ESTROGEN RECEPTOR SIGNALING PROMOTES MONOCYTE ACTIVATION AND DIFFERENTIATION UPON INFLAMMATION IN VIVO (98.20)

17-β-estradiol at physiological levels regulates GM-CSF-mediated dendritic cell (DC) differentiation in vitro by promoting the generation of CD11bintLy6C- DC from myeloid progenitors. In this model, estrogen receptor alpha (ER) signaling induces and sustains elevated levels of interferon regulatory factor 4 (IRF4), a transcription factor critical in this pathway. Such events may relate to the de novo DC differentiation that occurs in vivo upon inflammation during infection or autoimmunity, resulting in inflammatory DC that determine the induction of specific Th cell populations. The current work evaluates whether ER signaling regulates new DC differentiation from blood monocytes during inflammation in vivo, and if this is associated with elevated IRF4 expression.

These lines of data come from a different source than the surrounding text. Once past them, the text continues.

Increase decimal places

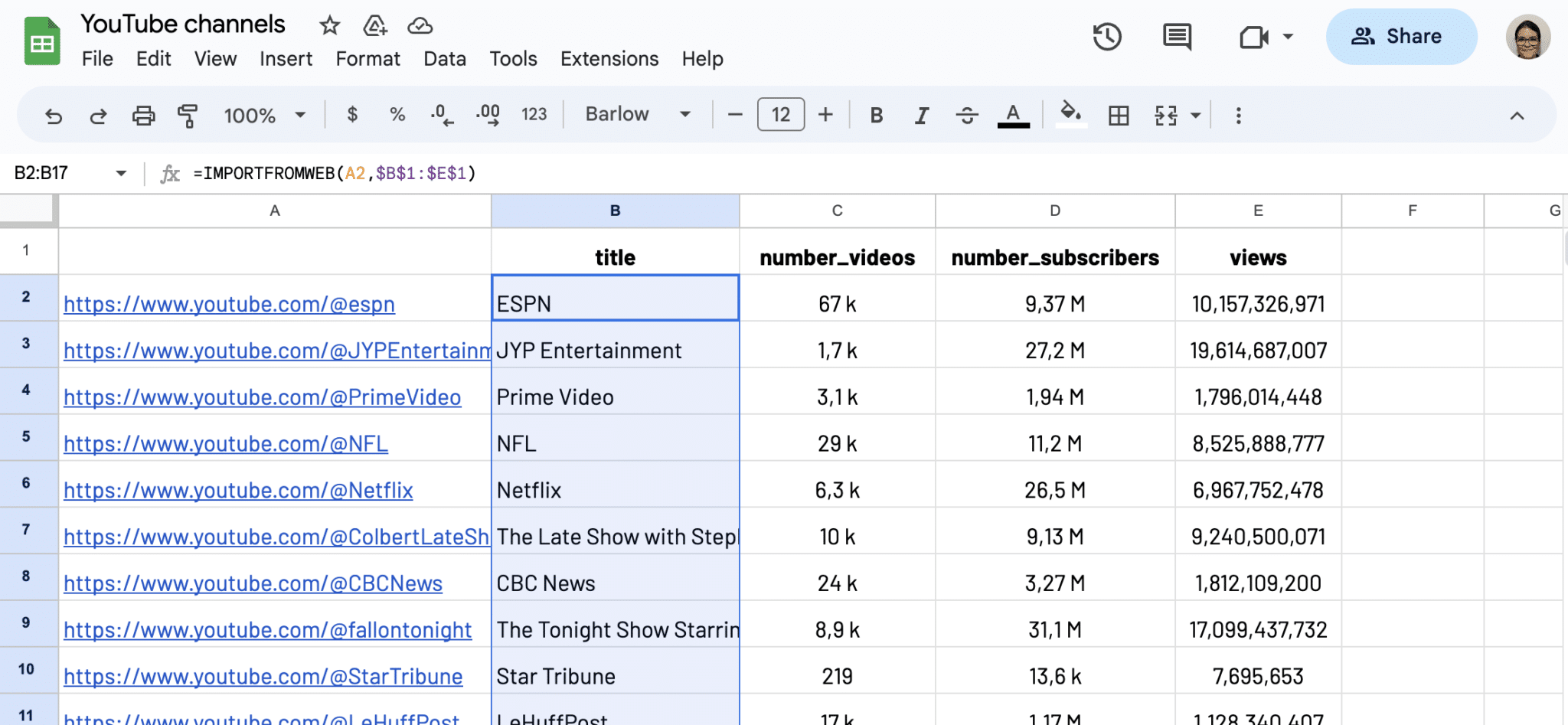click(x=488, y=115)
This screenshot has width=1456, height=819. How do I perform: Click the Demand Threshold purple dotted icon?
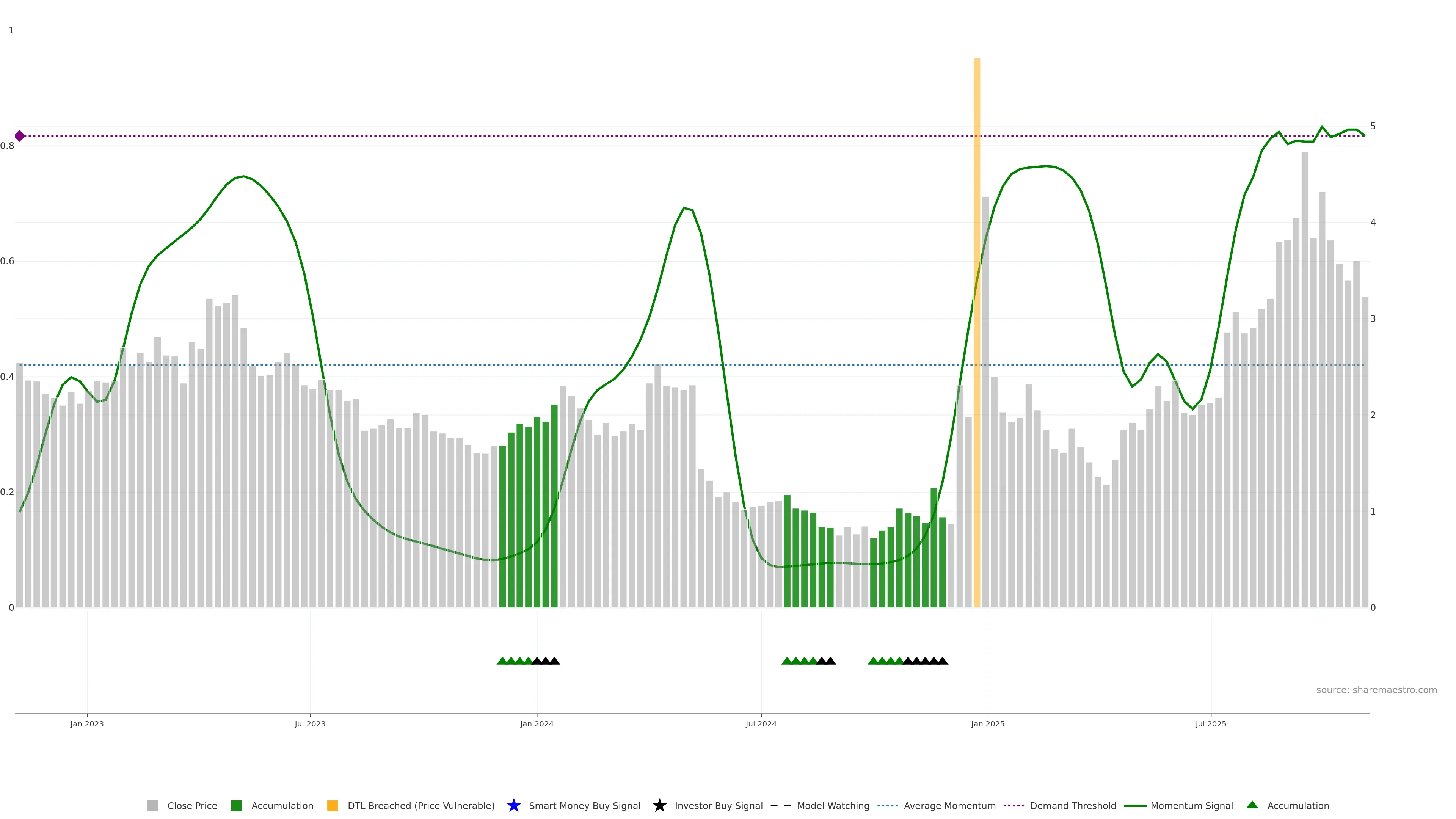point(1014,805)
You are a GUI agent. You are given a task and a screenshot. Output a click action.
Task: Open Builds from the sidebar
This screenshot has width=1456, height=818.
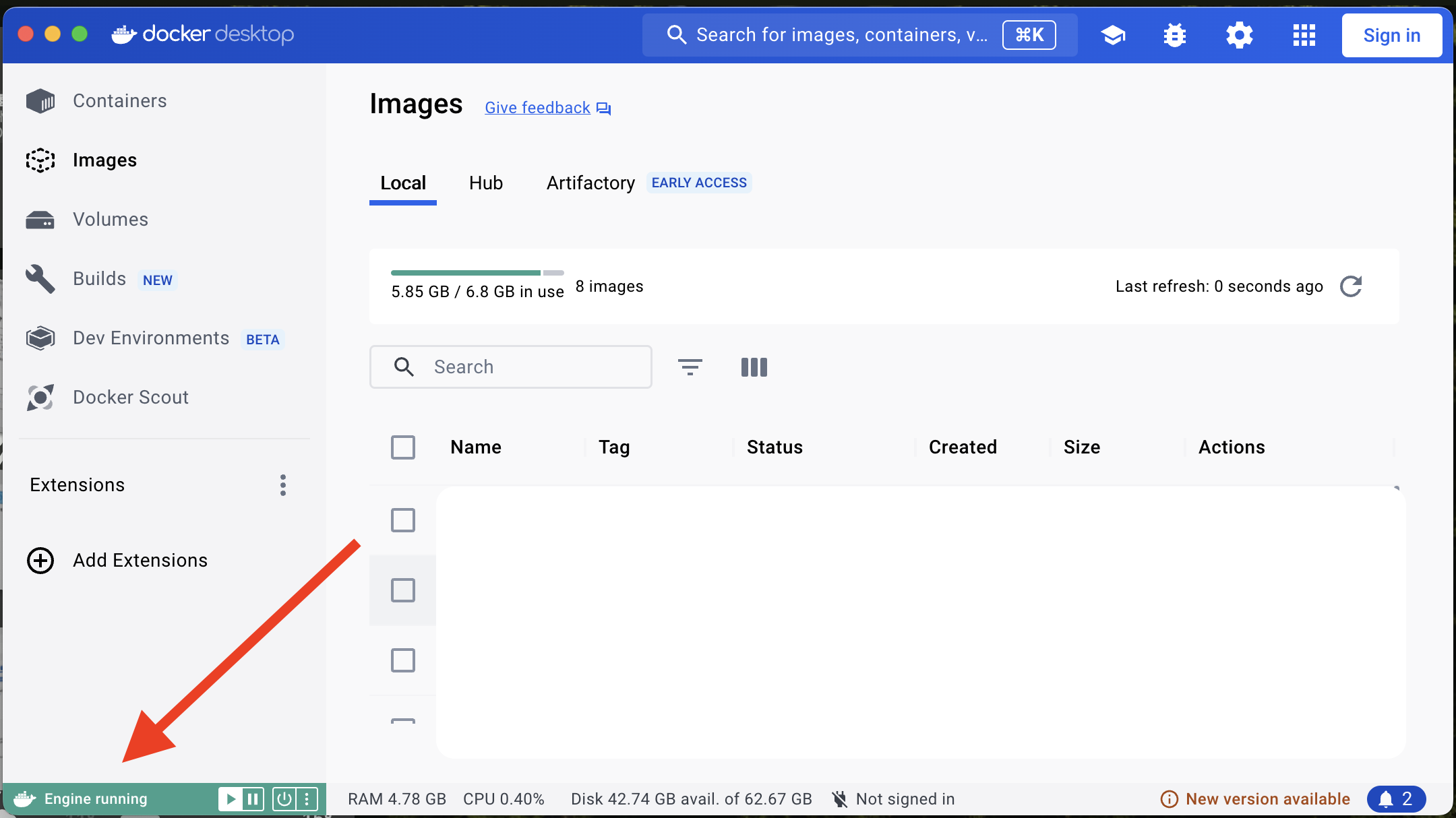(x=98, y=278)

ERα+/+ or ERα-/- mice were immunized subcutaneously with complete Freund’s adjuvant. By day 2 post immunization, compared to ERα-/- mice, ERα+/+ mice harbored an increased frequency of CD115+CD11b+ blood monocytes expressing higher levels of IRF4 and MHC class II. On days 2 and 7, relative to ERα-/- mice, lymph nodes of ERα+/+ mice contained greater numbers of monocyte-derived Gr1+CD11b+ CD11clo inflammatory DC. These data show that during inflammation in vivo, ER signaling promotes monocyte activation, IRF4 expression and differentiation, which leads to increased numbers of a de novo inflammatory DC population in draining lymph nodes.